Yes, being able to override stuff via env variables should probably be 
always allowed. And as long as we do have a "schema" of some kind (be that 
via config.get_bool or typing annotation on a configuration object) it is 
also relatively easy to convert env variables to their correct form (ie 
boolean).

With the goal of getting something merged into Django eventually, I felt 
> like environment variables were the lowest bar. We have precedence for 
> loading from environment variables with DJANGO_SETTINGS_MODULE. Do you 
> think a more full-featured library like dynaconf would make it harder to 
> push some of this upstream? Users that want to use dynaconf or goodconf or 
> whatever can still edit their settings and use those like they do today.
>

Yes and no. A 3rd party dependency will make it certainly harder to get 
this merged upstream. On the other hand I wouldn't want to support env 
variables only in the first iteration if that makes adding support for 
"properly" typed schemes (yaml/toml) harder in the future. From a viability 
point I'd like to see that we have an API that can handle hierarchical 
typed config and env variables. If we get that right the reasons to use 
something else will be rather small I guess. 
 
> Had another thought here... what about providing a pluggable 
configuration backend? Django could ship with some native backends like 
environment variables and toml (when it's available). Third party packages 
could provide Vault, secret files, etc. Same as how storages currently 
works and how you can easily drop in something like django-storages.

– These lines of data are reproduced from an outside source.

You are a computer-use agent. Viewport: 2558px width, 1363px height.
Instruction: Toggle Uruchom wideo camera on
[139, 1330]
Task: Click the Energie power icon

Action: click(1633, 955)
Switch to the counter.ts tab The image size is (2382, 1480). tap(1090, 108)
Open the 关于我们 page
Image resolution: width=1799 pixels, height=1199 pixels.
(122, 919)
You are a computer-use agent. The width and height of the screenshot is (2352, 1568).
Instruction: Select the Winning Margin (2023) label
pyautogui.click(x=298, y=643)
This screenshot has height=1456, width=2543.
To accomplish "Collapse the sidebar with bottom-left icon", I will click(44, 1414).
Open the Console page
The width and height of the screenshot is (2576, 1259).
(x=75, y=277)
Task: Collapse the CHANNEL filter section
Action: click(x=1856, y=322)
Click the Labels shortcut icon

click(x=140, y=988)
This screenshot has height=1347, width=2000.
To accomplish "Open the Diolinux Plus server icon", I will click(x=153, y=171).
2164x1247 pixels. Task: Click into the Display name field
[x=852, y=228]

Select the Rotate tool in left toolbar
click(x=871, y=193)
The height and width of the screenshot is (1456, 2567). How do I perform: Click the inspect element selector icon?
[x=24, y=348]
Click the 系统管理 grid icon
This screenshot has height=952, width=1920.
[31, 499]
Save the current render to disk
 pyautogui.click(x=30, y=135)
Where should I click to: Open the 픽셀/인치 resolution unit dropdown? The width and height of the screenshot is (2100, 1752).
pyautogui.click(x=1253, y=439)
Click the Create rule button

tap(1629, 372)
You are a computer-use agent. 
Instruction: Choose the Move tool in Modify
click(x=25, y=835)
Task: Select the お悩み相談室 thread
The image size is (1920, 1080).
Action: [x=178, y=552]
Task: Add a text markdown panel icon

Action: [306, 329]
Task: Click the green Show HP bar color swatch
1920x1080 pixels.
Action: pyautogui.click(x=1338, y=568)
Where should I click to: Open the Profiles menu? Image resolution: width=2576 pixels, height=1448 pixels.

Yes, the main question though is how the api contract would look like and 
how we are going to "solve" the chicken egg problem of how those backends 
are activated? We cannot really put `SETTING_LOADERS = 
["django.settings.loaders.env", "django.settings.loader.toml"]` into a 
`settings.py` file and then use `config.get("DATABASE_URL")` just below to 
use the DATABASE_URL. So like `DJANGO_SETTINGS_MODULE` this would be 
something that has to be in an env var before Django starts. But I guess 
that would mostly be okay and projects might be able to pass their own 
loaders to `django.setup()` or configure their `.wsgi` files accordingly.